Les points forts de ce livre sont, tout d’abord l’accent soutenu et érudit mis sur la politique d’un point de vue biblique. Storkey applique à ces textes et à ces questions une attention méthodique critique, beaucoup trop rare dans le discours politique chrétien actuel. Ensuite, l’analyse des principes politiques de Jésus (en particulier aux chapitres 7 et 8), et de leurs implications potentielles pour la politique moderne, mérite une réflexion approfondie et soignée dans les communautés chrétiennes. Les prédicateurs et enseignants d’aujourd’hui trouveront ici beaucoup de matière à réflexion et à discussion. En lien direct, et peut-être encore plus significatif, Storkey montre de manière frappante que suivre aujourd’hui la politique de Jésus exige un changement radical dans nos pratiques, tant individuelles que nationales. De façon tout à fait radicale, le cœur humain doit passer par une conversion et un changement profonds, pour que la politique de Jésus puisse devenir une réalité vivante dans nos communautés. En même temps, Storkey fait remarquer que des cœurs changés transformeront la société. Les chrétiens ne peuvent prétendre que la politique de Jésus peut rester une prérogative individuelle ; au contraire, elle revêt, de façon inhérente, un caractère collectif.
L’analyse et les recommandations de Storkey ne sont pas partisanes ; il dit clairement que la politique de Jésus n’a jamais été complètement incarnée dans un quelconque corps ou parti politique. Pourtant, il est d’une franchise et d’une précision rafraîchissantes quand il identifie les cas où les valeurs politiques de Jésus n’ont pas été prises à cœur dans l’arène politique (par exemple : les guerres récentes, le militarisme, les politiques fiscales régressives, les hypothèses et orthodoxies économiques, le matérialisme et le consumérisme). Certains des exemples de Storkey pourront (à juste titre !) mettre le lecteur mal à l’aise quand il comparera son comportement et sa vision personnels avec la politique de Jésus. Soit dit en passant que Storkey est exaspéré par la façon pas très délicate dont le christianisme occidental a adopté et endossé les injustices structurelles dans les sphères de l’économie et de la consommation ; la questions revient à plusieurs reprises dans son commentaire. Quand il relève des façons où les perspectives de Jésus ont été détournées, il sort souvent des tournures de phrase mémorables (par exemple : « La nouvelle Droite Chrétienne met en conserve une foi politique dans le dioxyde de carbone du capitalisme et du nationalisme américains », p.284).
Enfin, le point de vue britannique de Storkey sur la politique américaine pourrait bien aider les lecteurs des États-Unis à entendre et digérer son message, étant donné qu’il ne l’aborde pas avec une perspective politique partisane typique (c-à-d : Démocrate, etc.). Ce qu’il a à dire sur les chrétiens américains et sur notre contexte politique (en particulier, à nouveau, aux chapitres 7 et 8) mérite assurément d’être entendu (et d’agir).

• Données fournies:
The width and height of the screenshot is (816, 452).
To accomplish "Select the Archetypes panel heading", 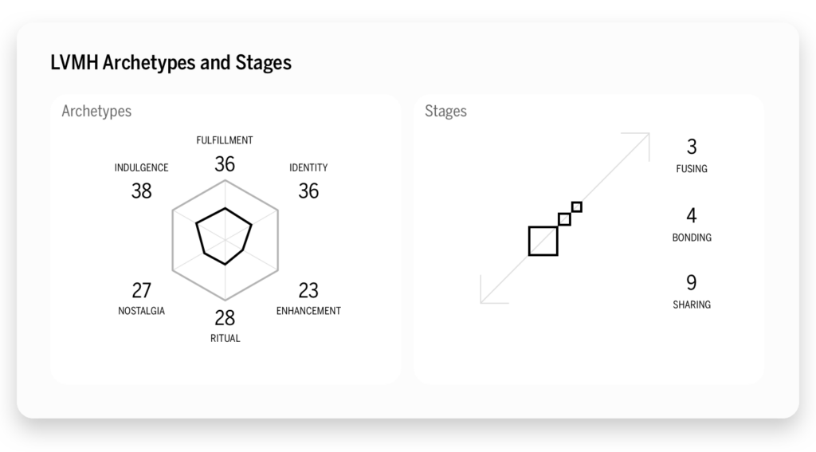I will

• Énoncé: Mettez à jour le passage de la critique sur la politique de Jésus qui débute aux mots « Enfin, le point » et s'arrête après « entendu (et d’agir). », en y remplaçant « britannique » par « européen ».

• Corrigé:
Enfin, le point de vue européen de Storkey sur la politique américaine pourrait bien aider les lecteurs des États-Unis à entendre et digérer son message, étant donné qu’il ne l’aborde pas avec une perspective politique partisane typique (c-à-d : Démocrate, etc.). Ce qu’il a à dire sur les chrétiens américains et sur notre contexte politique (en particulier, à nouveau, aux chapitres 7 et 8) mérite assurément d’être entendu (et d’agir).